うー、凄え。とんでもないもん、読んじゃった。「終章 私の庭」、突入です。読み終わったら、どうなるのか、怖いです。

 
▼ 終章  
  あらや   ..2012/07/13(金) 10:46  No.267
  これで思い起こすことなく、19日からの三連戦に臨むことができる。いい噺だった。


▼ なにかが道をやってくる   [RES]
  あらや   ..2012/06/10(日) 13:22  No.263
  滝上の記事を切り抜いていたら、その側に、この記事が…

作家「華氏451度」
レイ・ブラッドペリさん(米SF小説家)
 6日のAP通信などによると、5日夜、米ロサンゼルスで死去、91歳。ブラッドベリさんの娘が明らかにした。死因は不明だが、闘病生活を送っていた。
 20年、米イリノイ州生まれ。米ソ冷戦や子供のころの夢から着想を得て多くの作品を書き上げた。未来社会の焚書を題材に現代の思想統制などを風刺した「華氏451度」、地球人の火星探検・植民をテーマとした「火星年代記」などで作家としての名声を確立した。

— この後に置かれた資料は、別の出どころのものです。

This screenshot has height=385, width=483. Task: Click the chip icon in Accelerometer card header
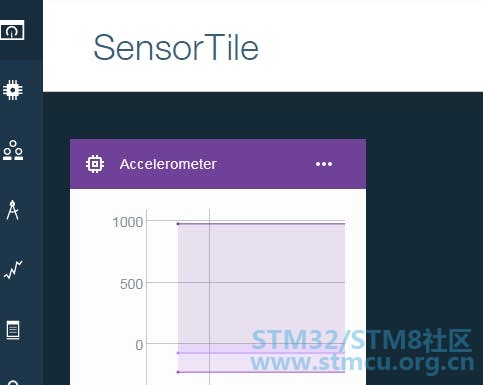click(95, 164)
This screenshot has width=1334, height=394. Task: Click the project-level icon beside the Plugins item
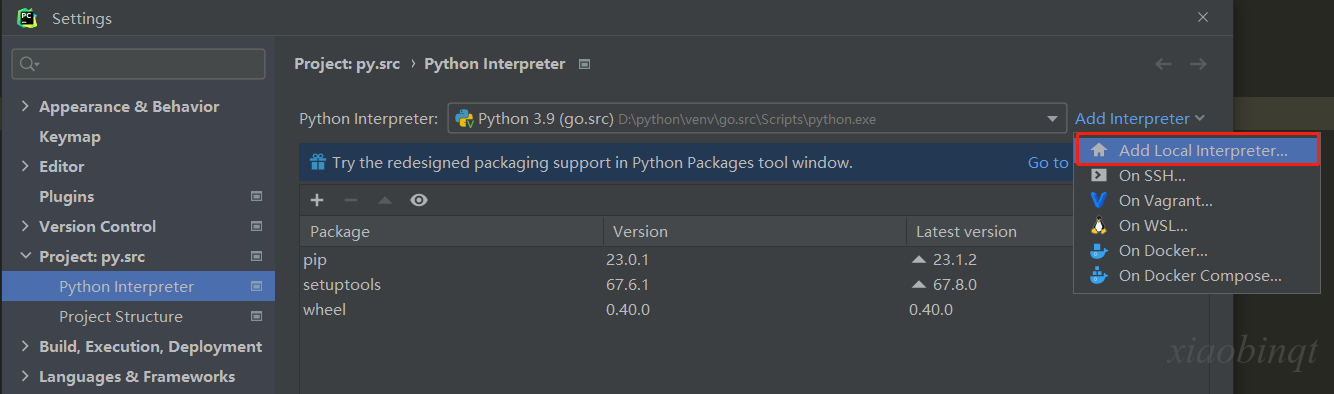point(256,197)
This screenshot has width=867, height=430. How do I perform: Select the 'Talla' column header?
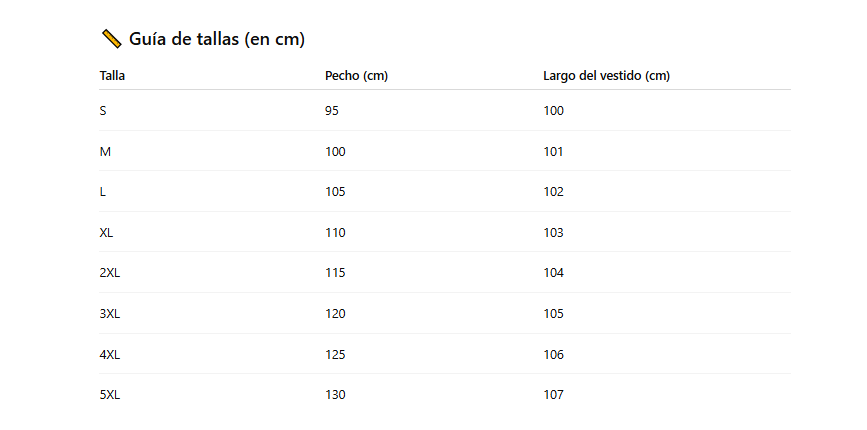112,76
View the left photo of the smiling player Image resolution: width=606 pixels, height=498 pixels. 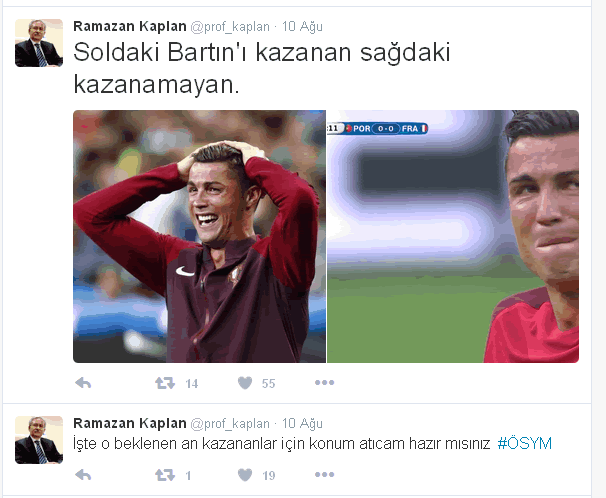click(199, 236)
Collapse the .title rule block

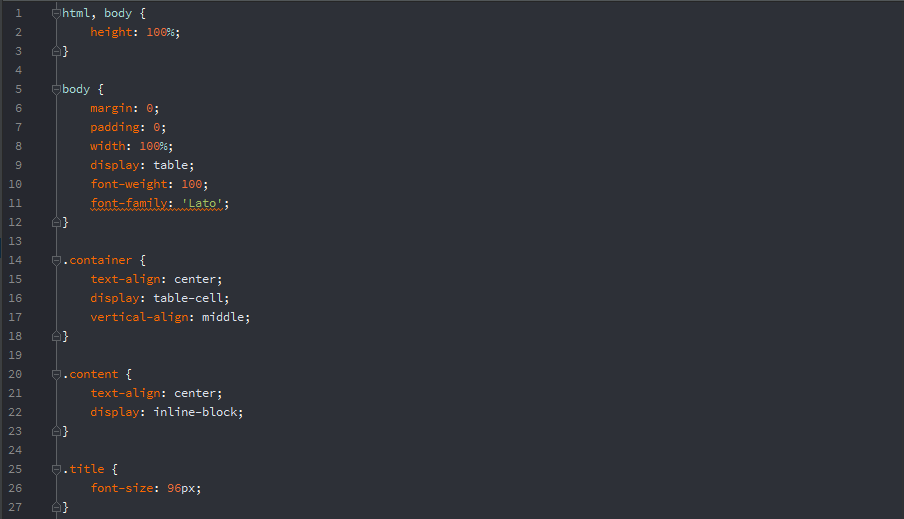pyautogui.click(x=57, y=469)
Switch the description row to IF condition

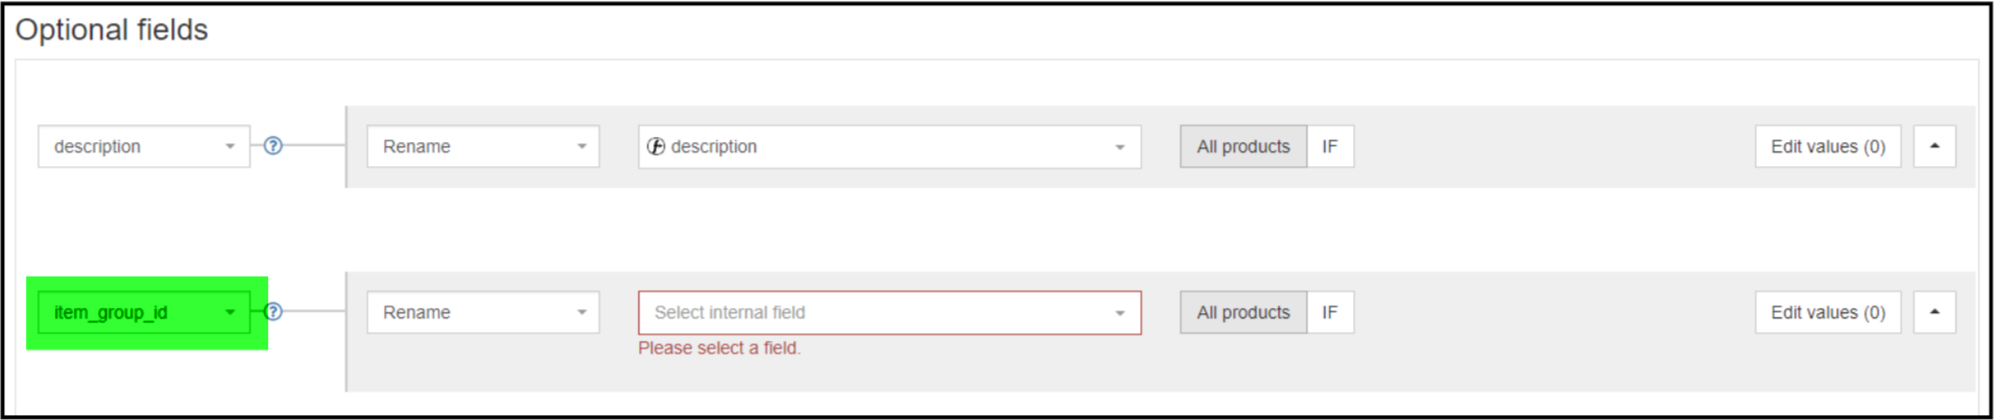[1330, 146]
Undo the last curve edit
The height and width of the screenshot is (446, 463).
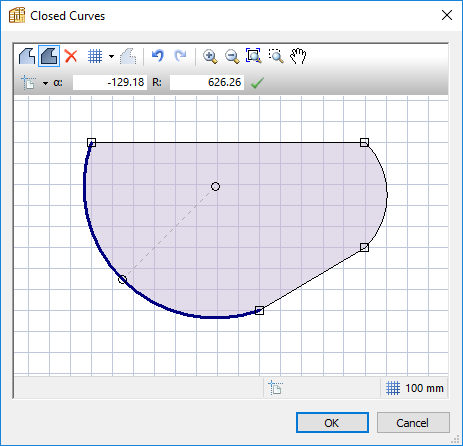point(158,56)
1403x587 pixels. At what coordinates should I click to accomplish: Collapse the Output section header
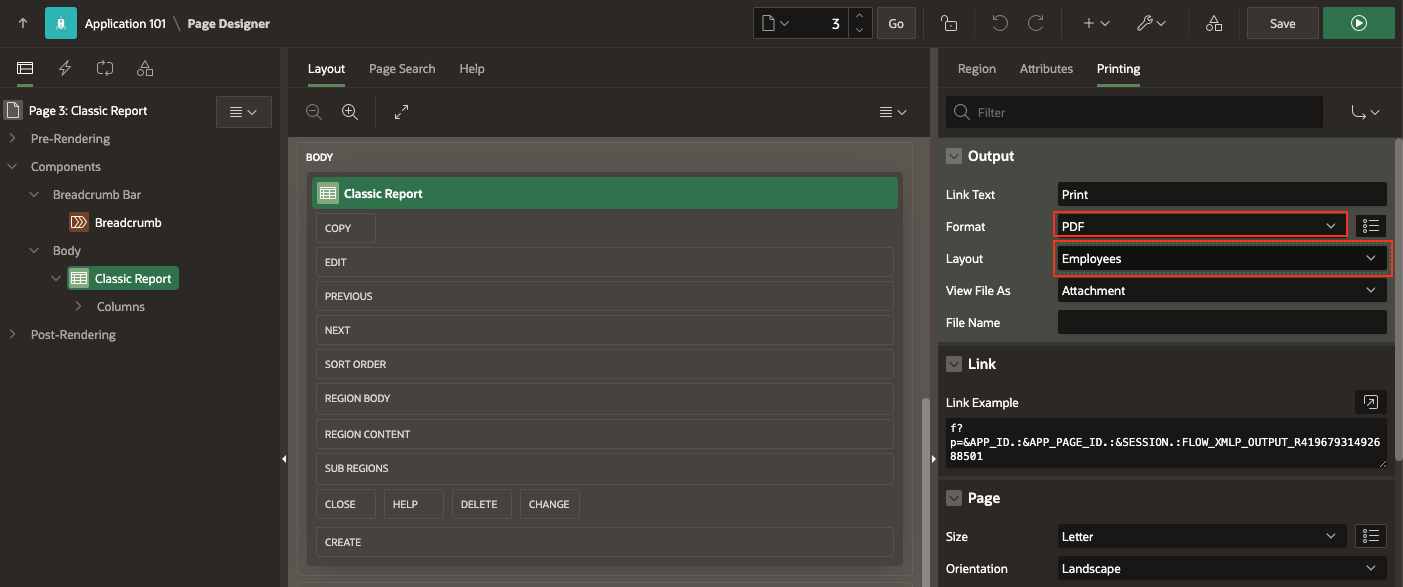click(x=953, y=156)
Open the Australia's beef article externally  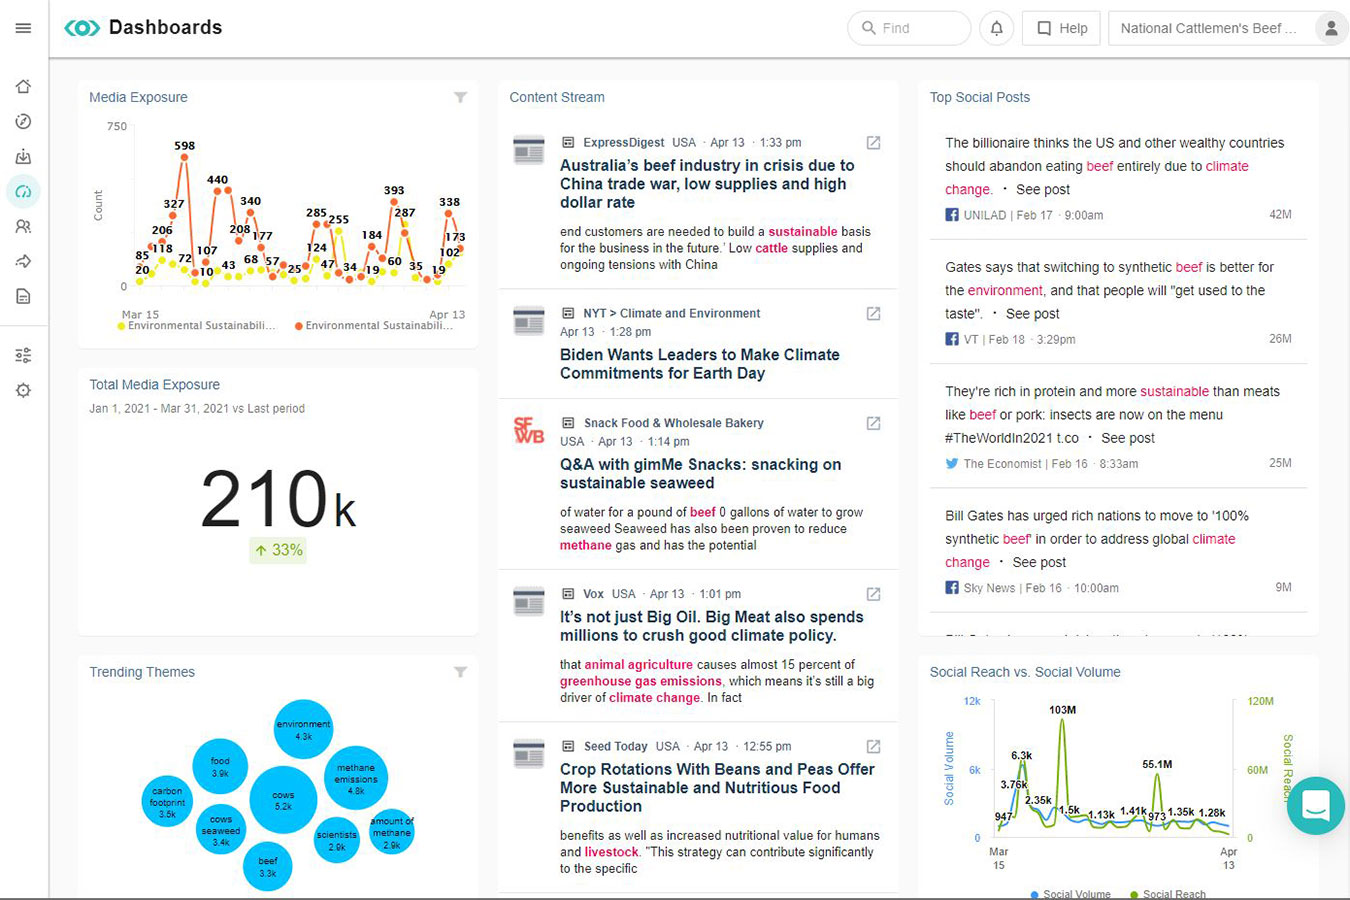(873, 143)
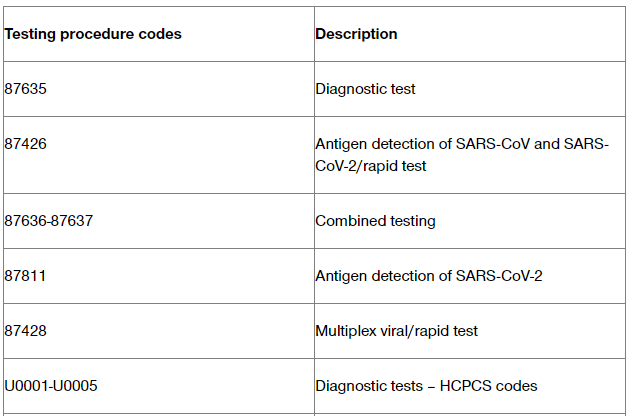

ブラッドベリの本を読んだから、今の自分があるのだと思ってる。たしかにあの時、なにかが道をやってきた。



▼ 血の呻き   [RES]
  あらや   ..2012/06/01(金) 07:07  No.262
  怒涛の如くさまざまな出来事があった五月を締め括るかのように、先ほど、沼田流人「血の呻き」を読了。広岡仁右衛門(カインの末裔)を初め、羊蹄山麓の地を彷徨く私の頭の中の人影に、また一人、藤田明三の名が加わった。彼や雪子や時子が、たしかにこの世に生きていた証を立ててあげたいと思う。頭の中は、この地に犇めく妖怪でいっぱい。


▼ 星守る犬   [RES]
  あらや   ..2012/05/18(金) 10:01  No.260
  「星守る犬」、「その時ぼくはパールハーバーにいた」、「ホームレス中学生」、「グラウンドの空」、「13歳のシーズン」、「植物図鑑」…

今年も「京中生インタビュー」の春が来て(今年一年も今の図書館にいられます)未読だった本をバシバシ読んでいます。「第六ポンプ」のショックをこういう風にかわすことができて、ちょっとこの職業のありがたみを感じます。図書館現場からどんどん離れて、なんとか長とかなんとか先生になっていくのが昔から苦痛でもあり不安でもあった身には、今の立場はありがたいことです。「星守る犬」なんて、意外な名作にも出会うこともできたのだし。


 
▼ そのぬくもりはきえない  
  あらや   ..2012/05/22(火) 11:11  No.261
  その後も、「メジルシ」、「そのぬくもりはきえない」と、読書は続いています。岩瀬成子「そのぬくもりはきえない」はよかったなぁ。今期いちばんの収穫かもしれない。インタビューが楽しみになってきました。


▼ 第六ポンプ   [RES]
  あらや   ..2012/04/16(月) 18:38  No.259
  凄いわ。ひとつとしてカスのない短編集。おじさんは、中学生の時に「ウは宇宙船のウ」読んだ時の胸つまる感動を思い起こしました。いろいろあったけれど、最後の表題作「ポンプ6」でトドメ撃たれましたです。こういうものを読んでしまうと、後がつらい。駄作、読みたくない。



▼ 約束   [RES]
  あらや   ..2012/04/09(月) 11:54  No.258
  3月の製本教室でつくった「約束 峯崎ひさみ作品集」です。
著者の了解をいただきましたので図書館で受入。一般の蔵書と同じく貸出もできます。多くの人に読んでいただきたい。町外の方も、図書館の相互貸借網を使って借りることができます。お近くの図書館にリクエストを出してください。

私も、ちょっと糊が表紙についちゃって不細工になった一冊を自分用にひきとりました。(でも、不細工なりに、可愛い…) 心を落ち着かせたい時、手にとって、読みます。



▼ ワン・モア   [RES]
  あらや   ..2012/03/06(火) 10:50  No.257
  よかった。書架で見つけた峯崎さんの「穴はずれ」を、帰ってきた家の布団の中で一気に読んでしまった夜を思い出した。「おでん」、凄いやね。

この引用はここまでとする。